> WHAT YOU WILL DO
Rewrite the records starting at the line containing "Signaler (87, 744)" and ending at the line containing "IPWO全球住宅代理 (911, 1742)", and lower every coordinate in the answers by 116. Keep the requests, omit the pictures, and give only those lines.

> RECORDED INFORMATION
########
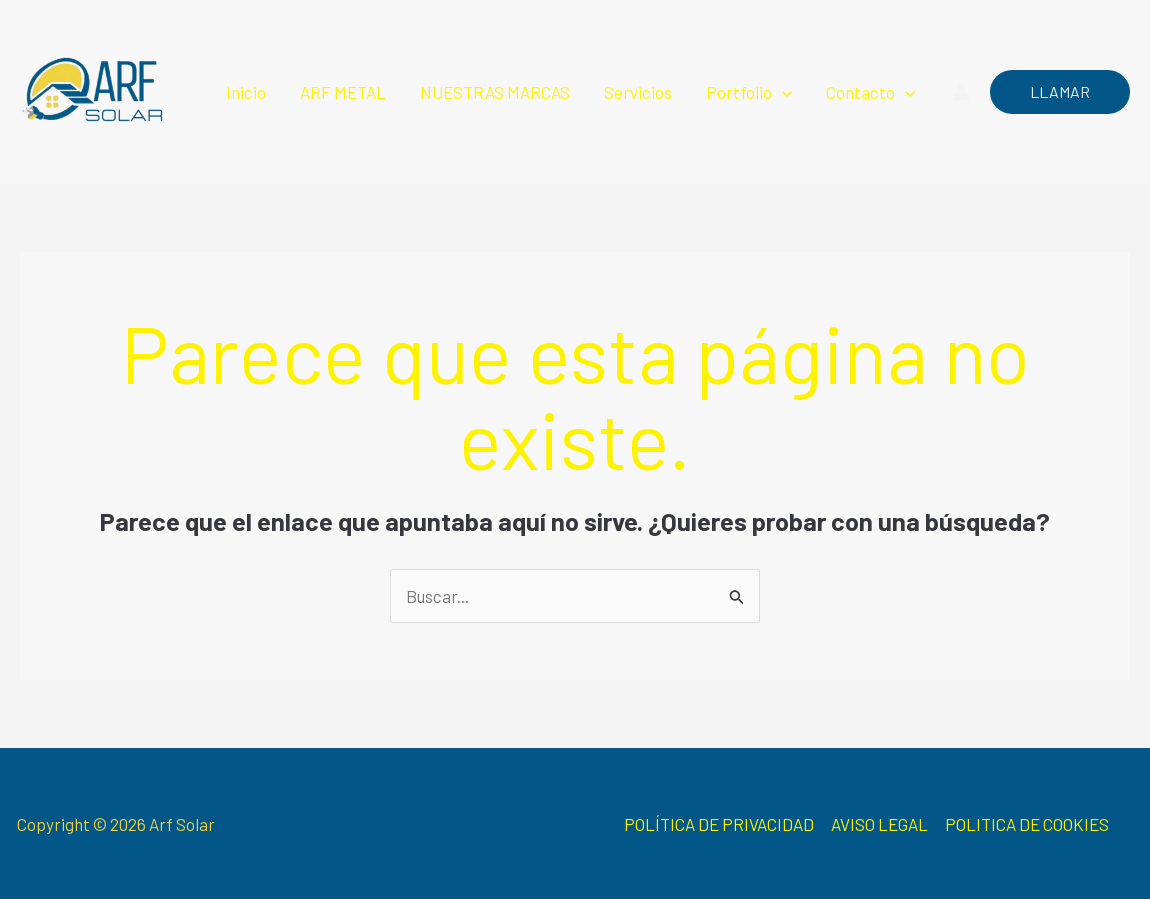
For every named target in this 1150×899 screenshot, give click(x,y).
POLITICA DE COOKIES (1027, 824)
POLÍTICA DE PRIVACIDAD (719, 824)
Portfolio (749, 92)
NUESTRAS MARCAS (495, 92)
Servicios (638, 92)
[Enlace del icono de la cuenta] (961, 92)
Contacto (870, 92)
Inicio (246, 92)
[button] (782, 92)
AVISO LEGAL (879, 824)
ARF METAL (343, 92)
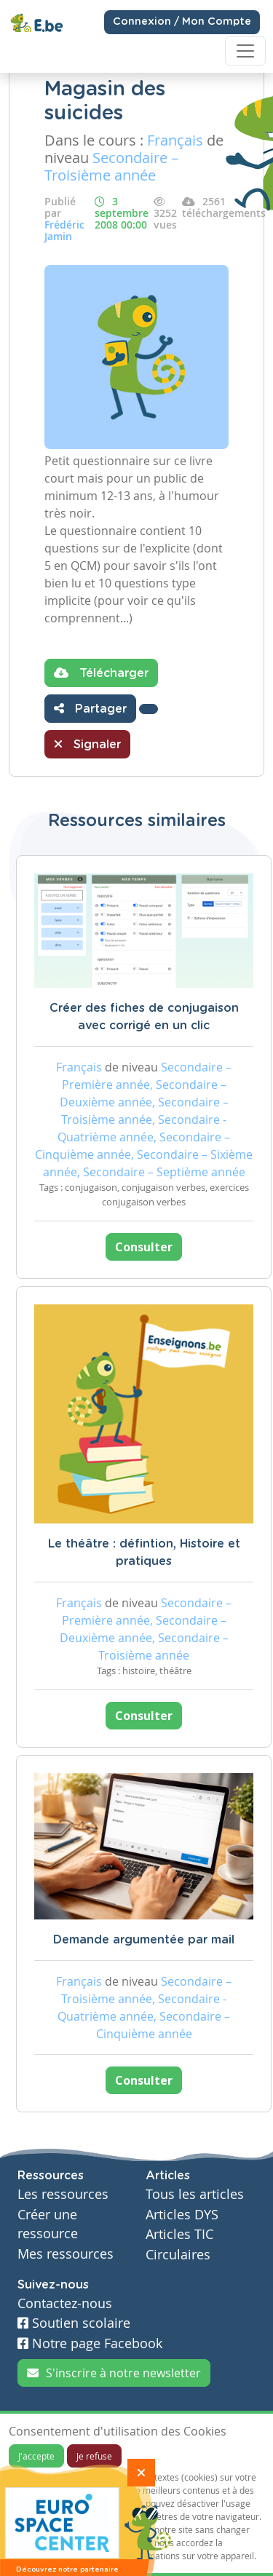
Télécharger (101, 672)
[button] (148, 709)
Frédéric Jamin (64, 230)
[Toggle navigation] (245, 51)
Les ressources (62, 2194)
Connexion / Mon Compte (182, 22)
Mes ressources (65, 2254)
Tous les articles (195, 2194)
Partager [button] (90, 708)
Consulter (144, 1247)
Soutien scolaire (73, 2323)
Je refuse (94, 2456)
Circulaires (178, 2254)
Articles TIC (179, 2234)
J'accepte (36, 2456)
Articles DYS (182, 2214)
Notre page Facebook (89, 2343)
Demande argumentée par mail (143, 1940)
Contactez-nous (64, 2303)
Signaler (87, 744)
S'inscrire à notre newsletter (114, 2373)
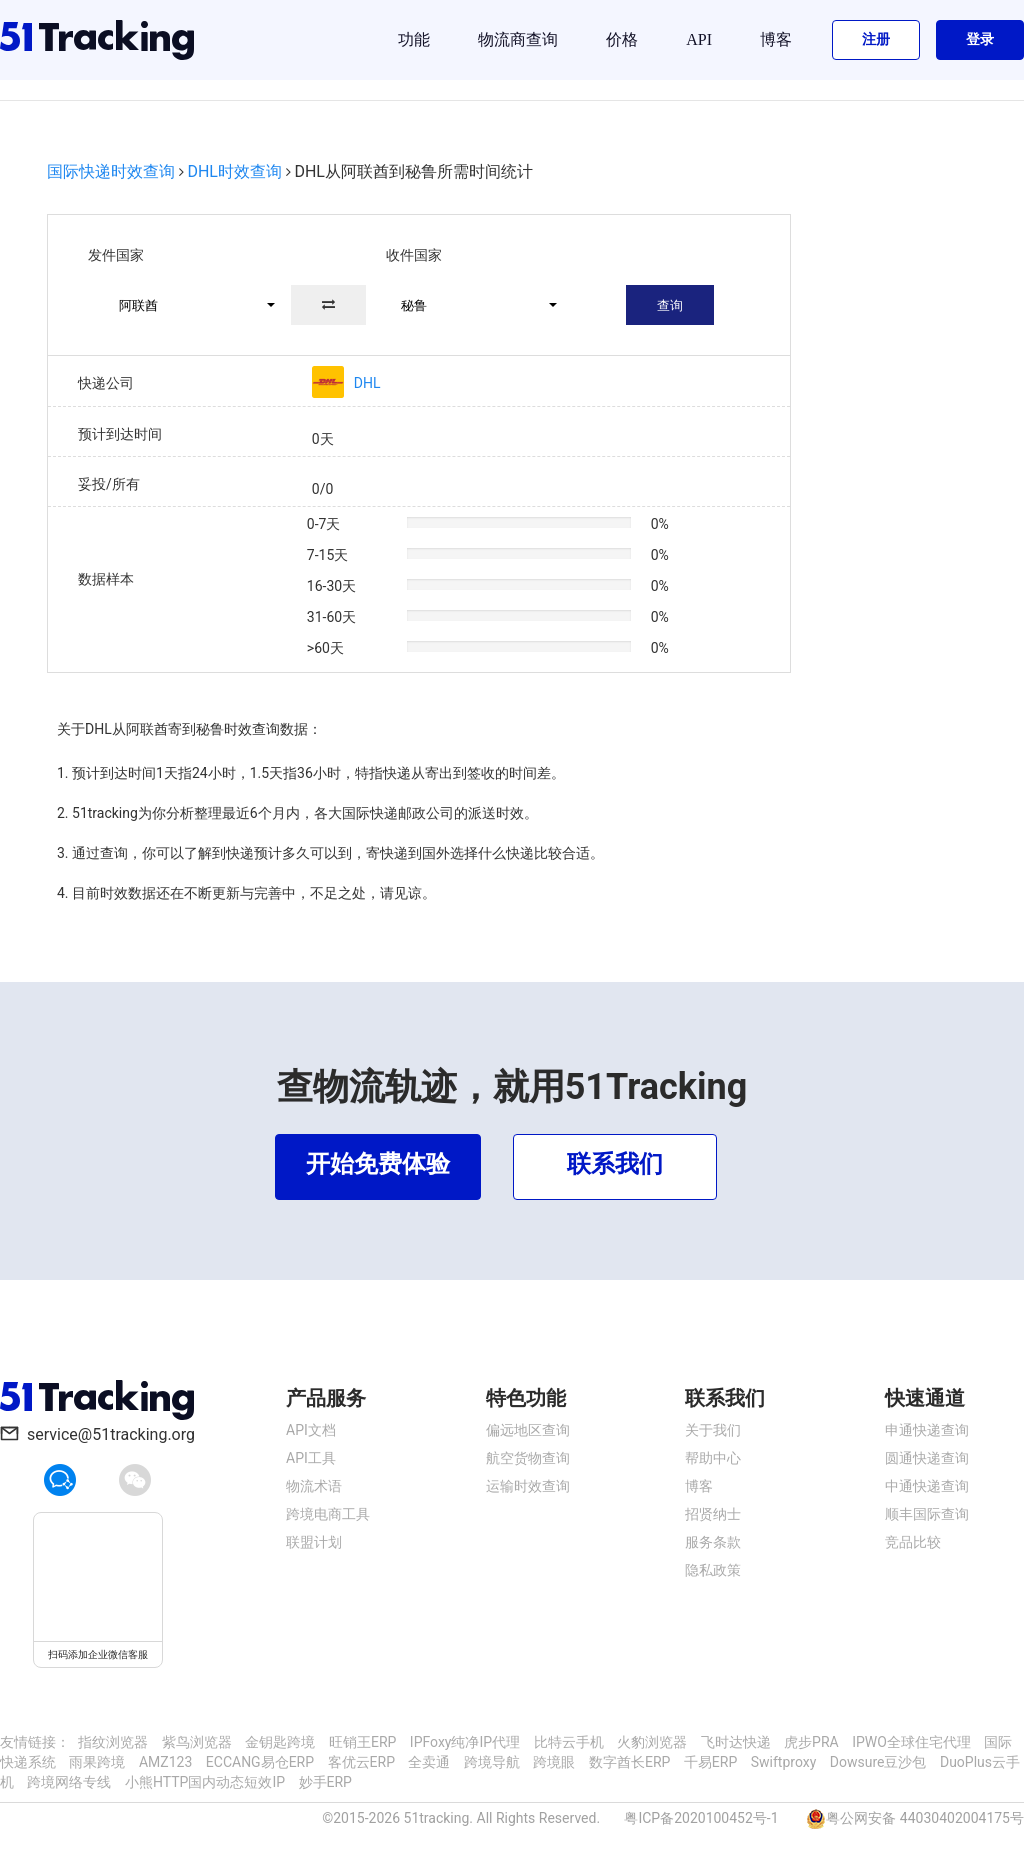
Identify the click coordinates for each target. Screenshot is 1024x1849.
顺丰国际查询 (927, 1514)
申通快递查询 (927, 1430)
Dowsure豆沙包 (878, 1762)
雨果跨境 (97, 1762)
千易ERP (710, 1762)
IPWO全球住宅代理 (911, 1742)
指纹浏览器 (113, 1742)
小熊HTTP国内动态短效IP (205, 1782)
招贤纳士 (713, 1514)
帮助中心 (713, 1458)
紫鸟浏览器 (197, 1742)
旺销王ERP (362, 1742)
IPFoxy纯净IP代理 (465, 1742)
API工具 (311, 1458)
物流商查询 (518, 39)
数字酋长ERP (629, 1762)
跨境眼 (554, 1762)
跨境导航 (492, 1762)
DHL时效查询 (234, 171)
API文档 (311, 1430)
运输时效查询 (528, 1486)
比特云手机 (569, 1742)
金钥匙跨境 (280, 1742)
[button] (188, 305)
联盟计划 (314, 1542)
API (699, 39)
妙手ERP (325, 1782)
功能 (414, 39)
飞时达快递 (736, 1742)
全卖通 (429, 1762)
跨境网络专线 (69, 1782)
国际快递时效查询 (111, 171)
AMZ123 (165, 1762)
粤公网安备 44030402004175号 (925, 1818)
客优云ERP (361, 1762)
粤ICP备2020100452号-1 (701, 1818)
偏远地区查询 (528, 1430)
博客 (776, 39)
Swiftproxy (784, 1762)
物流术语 (314, 1486)
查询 (670, 305)
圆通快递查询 (927, 1458)
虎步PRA (811, 1742)
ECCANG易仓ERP (260, 1762)
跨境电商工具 (328, 1514)
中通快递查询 (927, 1486)
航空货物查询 (528, 1458)
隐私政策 (713, 1570)
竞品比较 (913, 1542)
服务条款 (713, 1542)
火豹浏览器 (652, 1742)
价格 (622, 39)
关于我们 (713, 1430)
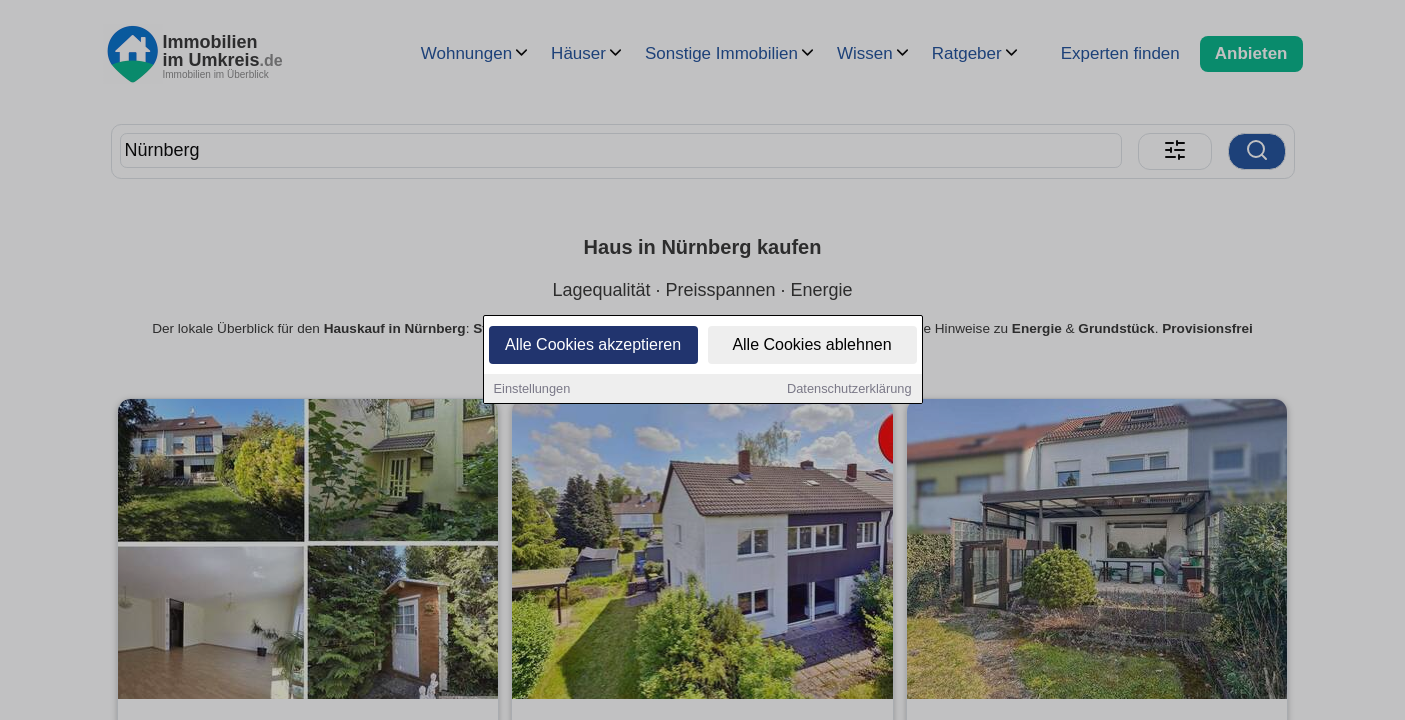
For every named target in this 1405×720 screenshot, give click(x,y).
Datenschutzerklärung (849, 389)
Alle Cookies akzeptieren (593, 345)
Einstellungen (532, 389)
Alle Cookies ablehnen (811, 345)
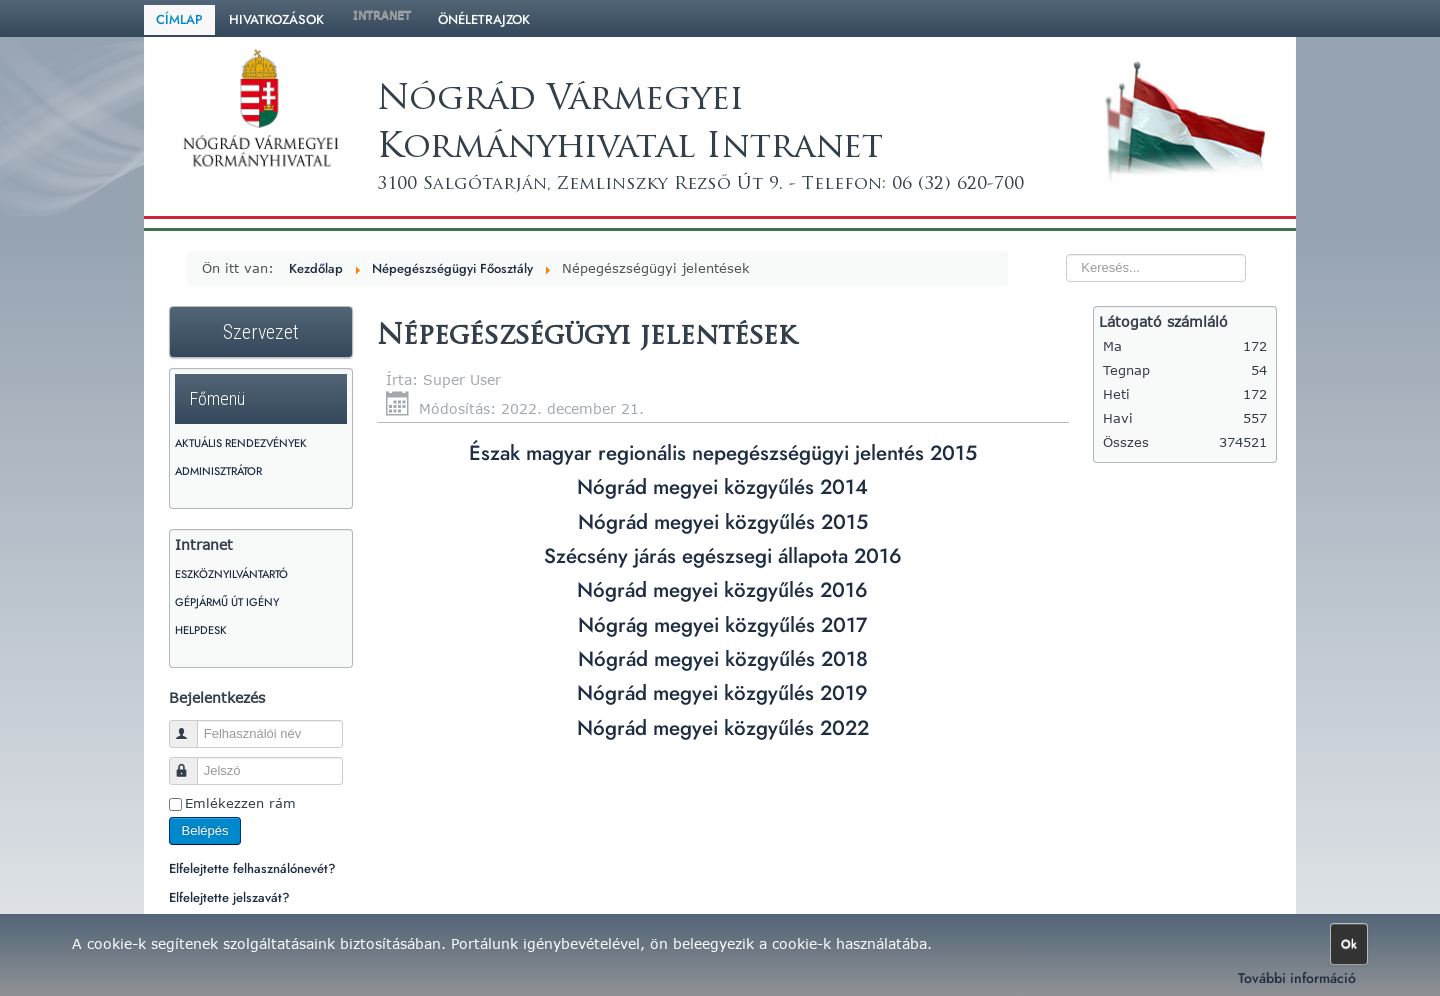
########
> RESULT OF THE EXERCISE
Signaler (-29, 628)
S'inscrire à notre newsletter (-2, 2257)
Identify the click coordinates for each target. Screenshot is 1024x1849.
顺丰国际查询 (811, 1398)
申通快递查询 (811, 1314)
Dowsure豆沙包 (762, 1646)
雨果跨境 (-19, 1646)
千易ERP (594, 1646)
IPWO全球住宅代理 (795, 1626)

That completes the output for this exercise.